In FIG. 4, the reference numeral 1 designates an R axis base plate; an R axis housing 2 is fixed to the R axis base plate 1; rollers 3 are rotatably provided at the positions forming the angle of 120 degrees at the both sides of front and rear sides of R axis housing 2. Two sets of three rollers 3 are respectively provided at the front and rear sections of housing 2. The reference numeral 4 designates extensible R axis pipe provided as the expansion axis supported by six rollers 3; rack 5 is fixed to the R axis pipe 4; rotation stopper block 6 which has two pieces of rotatable rollers, not illustrated, is supporting the right and left sides of rack 5, at the lower section thereof and is fixed to the R axis housing 2; R axis motor plate 7 is fixed to the R axis housing 2; R axis motor 8 is fixed to the R axis motor plate 7; small gear 9 is fixed to the output axis of R axis motor 8; large gear 10 is engaging with small gear 9, rotation of this large gear moves the R axis pipe 4 in its axial direction through rotation of the pinion provided in the R axis housing 2 and engaged with the rack 5; moving end clamp angle 17 is fixed to the R axis pipe 4; belt-shaped thin plate 12 is fixed to the moving end clamp angle 17 and bending lower side of base plate 1 for the R axis pipe 4; cutout part 13 is provided for binding the wirings and pipings along the thin plate 12 with a string type member at several points; and fixing end clamp angle 18 is provided for fixing the fixing end of thin plate 12.

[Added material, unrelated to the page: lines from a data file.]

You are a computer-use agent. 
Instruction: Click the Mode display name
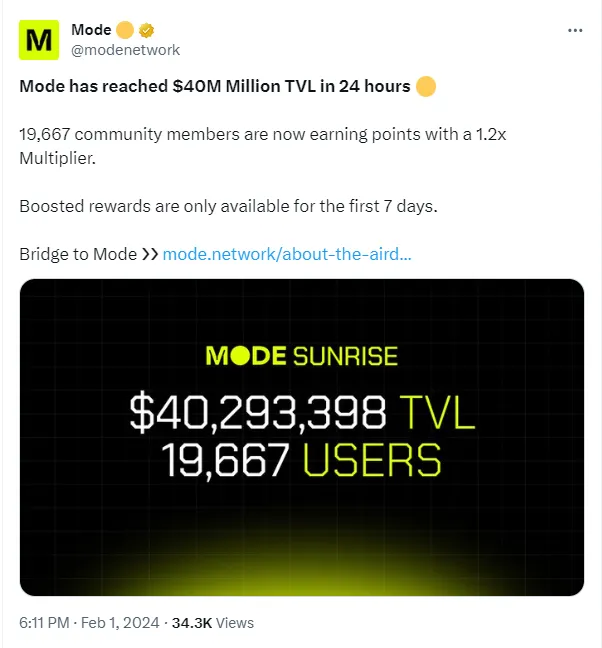coord(91,30)
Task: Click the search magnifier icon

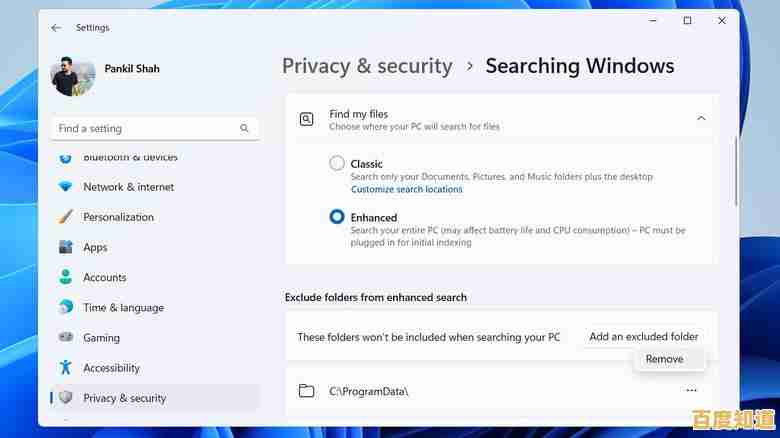Action: click(x=244, y=128)
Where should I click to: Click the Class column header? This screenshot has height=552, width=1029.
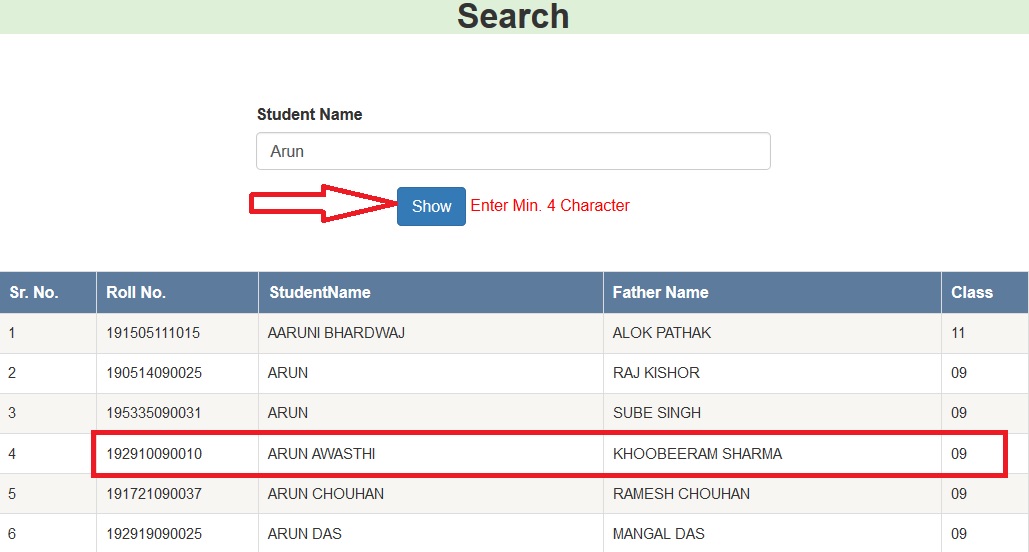coord(972,293)
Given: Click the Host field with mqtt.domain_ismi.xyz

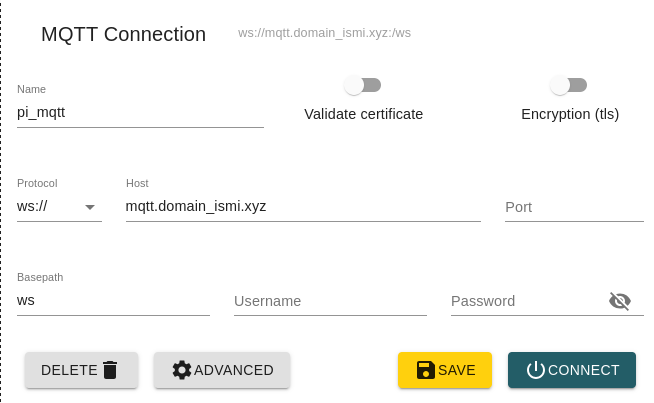Looking at the screenshot, I should pyautogui.click(x=302, y=207).
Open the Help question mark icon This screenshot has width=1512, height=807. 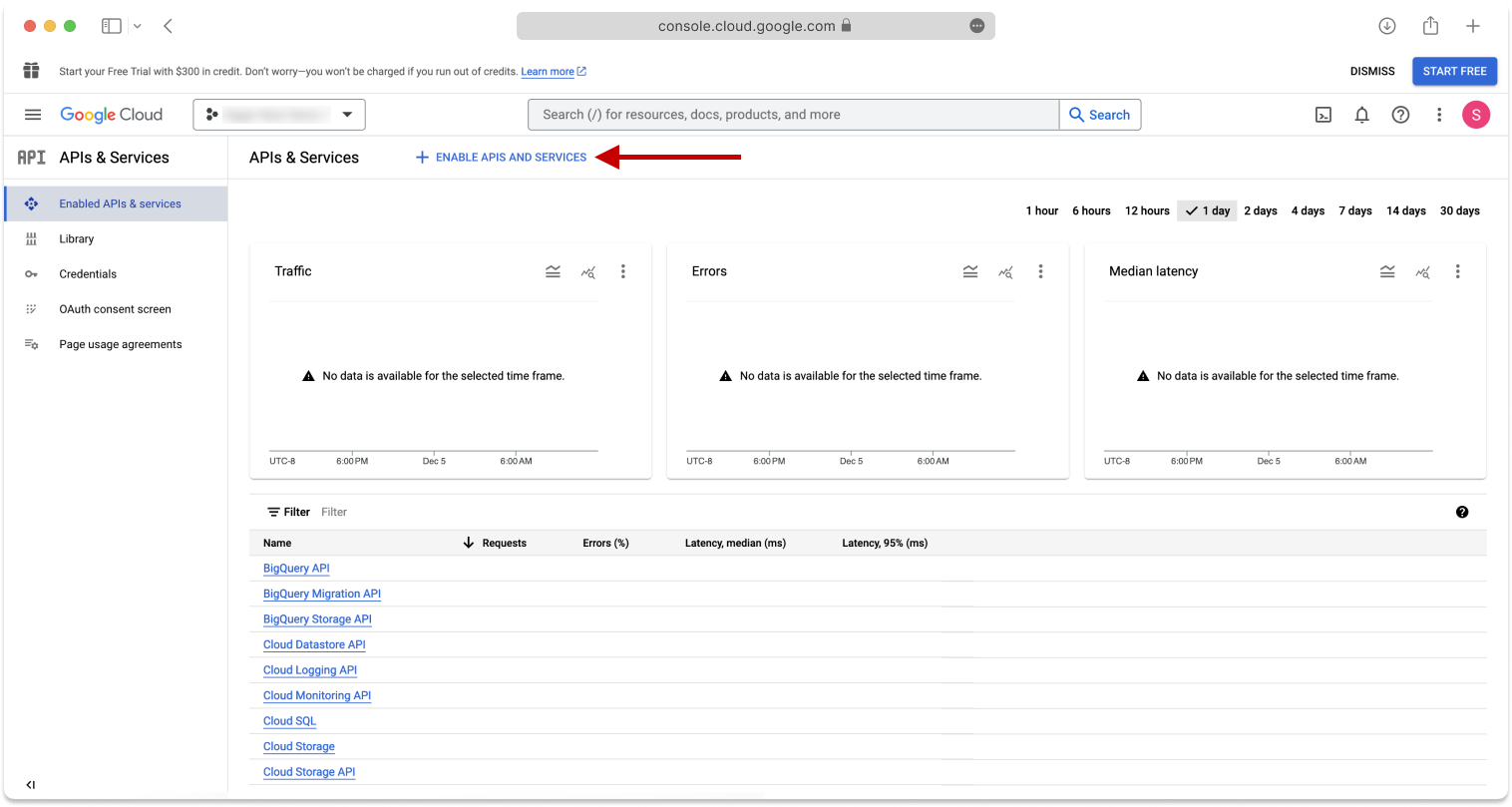(x=1400, y=115)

The R axis operates as follows. When the R axis motor 8 revolves, the small gear 9 fixed to the output axis of motor rotates, causing the large gear 10 engaging therewith and pinion gear to rotate. Moreover the rack 5 engaging therewith and the R axis pipe 4 make the extending operation. Thereby, the moving end of the thin plate 12 fixed to the R axis pipe 4 through the moving end clamp angle 17 is also caused to make the extending operation. In this case, since the belt shaped thin plate 12 is bent in the vertical directions, it can be seen from the upper side, that the thin plate 12 lies on the center line of R axis pipe 4 in such entire range from the moving end to the fixing end. Meanwhile, the curvature of thin plate 12 supporting wirings and pipings must be set sufficiently large considering the life expectancy of such wirings and pipings, but the distance in the vertical direction between the moving end and fixing end becomes longer in the vertical direction as much as such consideration. Therefore, the R axis pipe 4, of which the moving end is fixed through the moving end clamp angle 17, is located higher for the base plate 1, of which the fixing end is fixed through the fixing end clamp angle 18, degrading the accuracy.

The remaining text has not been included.